* INFORMATION SUPPLIED *
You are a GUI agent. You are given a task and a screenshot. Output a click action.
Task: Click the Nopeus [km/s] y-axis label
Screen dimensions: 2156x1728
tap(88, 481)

==

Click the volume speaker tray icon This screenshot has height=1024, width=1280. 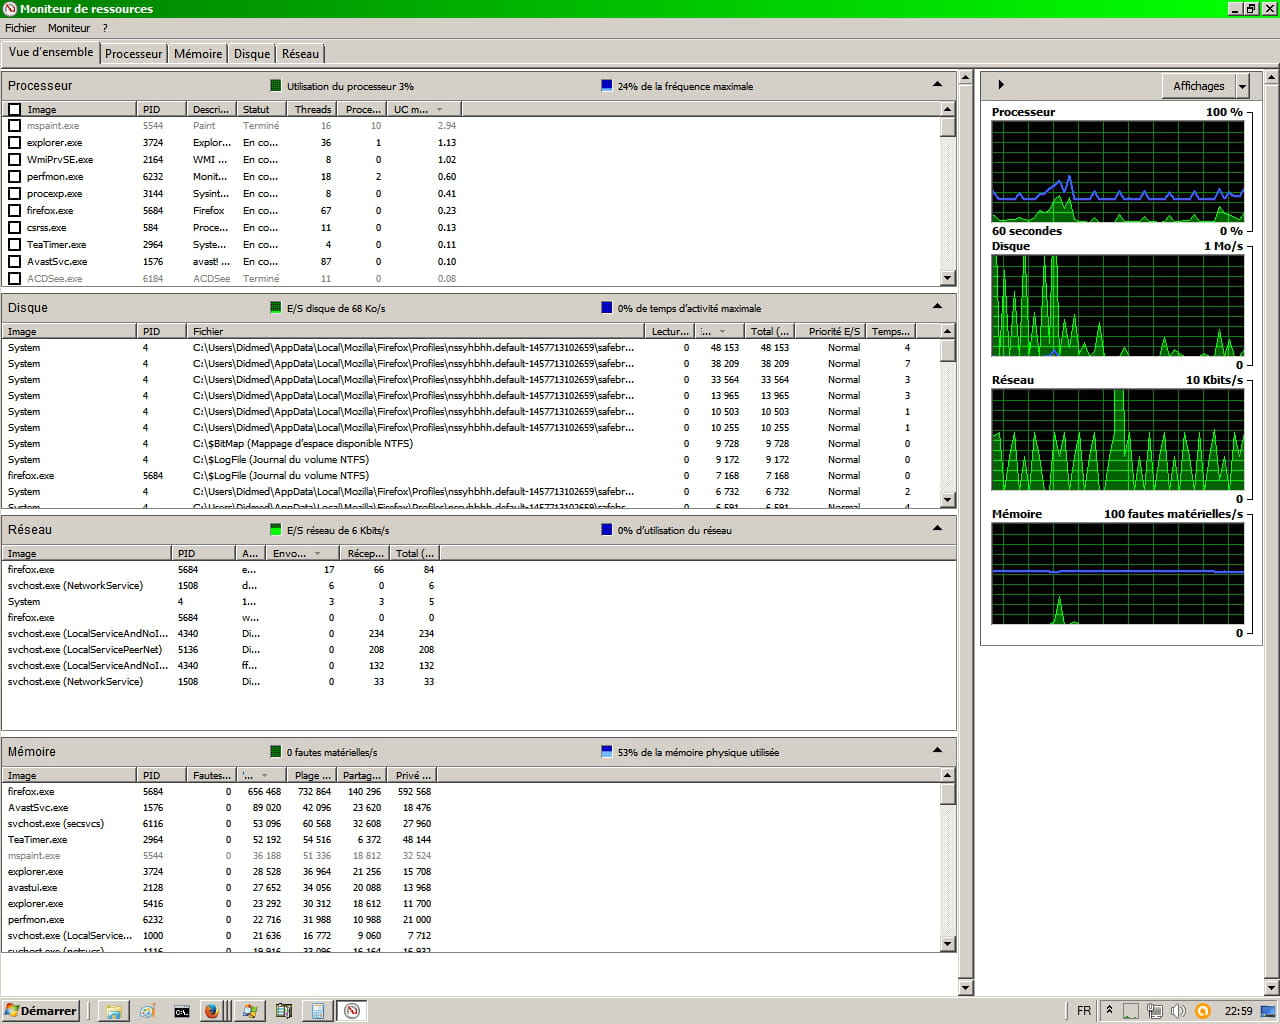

* TO BE DONE *
Copy the material word for word, starting at the line containing "You are a GUI" and ending at the line containing "tap(88, 481)". Include both of those lines.

* WRITTEN SOLUTION *
You are a GUI agent. You are given a task and a screenshot. Output a click action.
Task: Click the Nopeus [km/s] y-axis label
Screen dimensions: 2156x1728
tap(88, 481)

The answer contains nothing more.